##### Page text #####
Saturday, May 17, 2014

Rocked By Red Lobster, Darden Stock Down 4%

Bloomberg News

Red Lobster has weighed like a rock in Darden Restaurants' portfolio, but plans to jettison the business are proving a weight on the stock.

Darden Restaurants (DRI) said Friday it will sell the struggling Red Lobster business to Golden Gate Capital for $2.1 billion in cash. Darden shares were down 3.6% to $48.82 in late afternoon trading following the news, which has some activist investors quite steamed.

Hedge fund Starboard Value pushed Darden for a special meeting and vote on the separation of Red Lobster, announced in December. But the agreement announced Friday doesn't require shareholder approval, fueling consternation among those who agitated for a bigger transaction — the sale of all real estate and reorganization of Red Lobster, Olive Garden, LongHorn Steakhouse and other restaurant businesses.

After taxes and transaction costs, Darden will be left with $1.6 billion in deal proceeds. It plans to use $1 billion to pay down debt and another $500 to $600 million for share repurchases. Red Lobster real estate alone is worth $1.5 billion, according to Howard Penney, an analyst with Hedgeye Risk Management.

"They're giving the [Red Lobster] business away for free," Penney says.
##### Dataset entries #####
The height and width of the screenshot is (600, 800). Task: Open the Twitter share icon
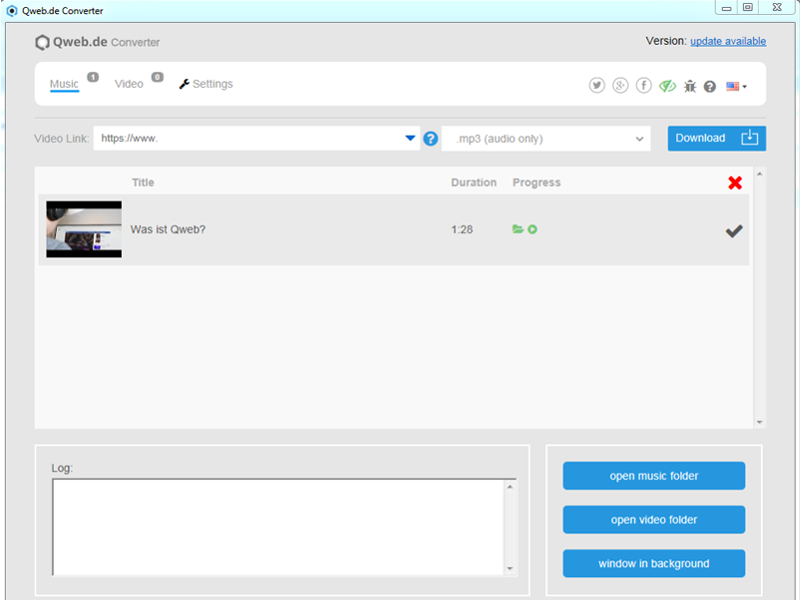597,86
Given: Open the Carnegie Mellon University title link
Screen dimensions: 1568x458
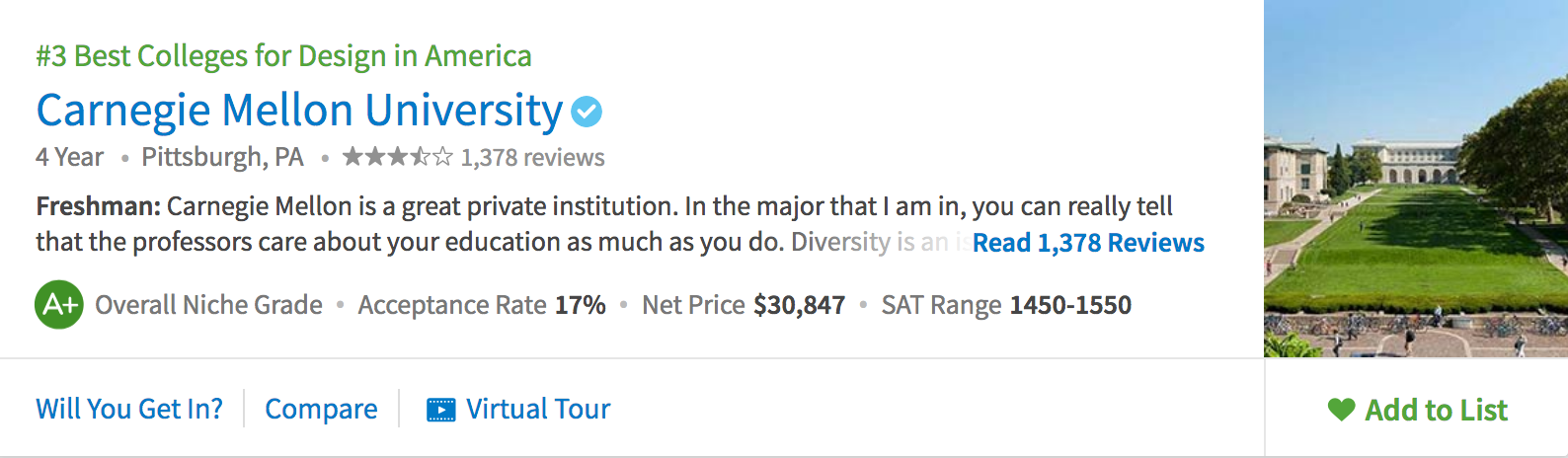Looking at the screenshot, I should pos(299,111).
#####
Reproduce the passage of the Darden article starting at "Hedge fund Starboard" and ending at "Hedgeye Risk Management.".

Hedge fund Starboard Value pushed Darden for a special meeting and vote on the separation of Red Lobster, announced in December. But the agreement announced Friday doesn't require shareholder approval, fueling consternation among those who agitated for a bigger transaction — the sale of all real estate and reorganization of Red Lobster, Olive Garden, LongHorn Steakhouse and other restaurant businesses.

After taxes and transaction costs, Darden will be left with $1.6 billion in deal proceeds. It plans to use $1 billion to pay down debt and another $500 to $600 million for share repurchases. Red Lobster real estate alone is worth $1.5 billion, according to Howard Penney, an analyst with Hedgeye Risk Management.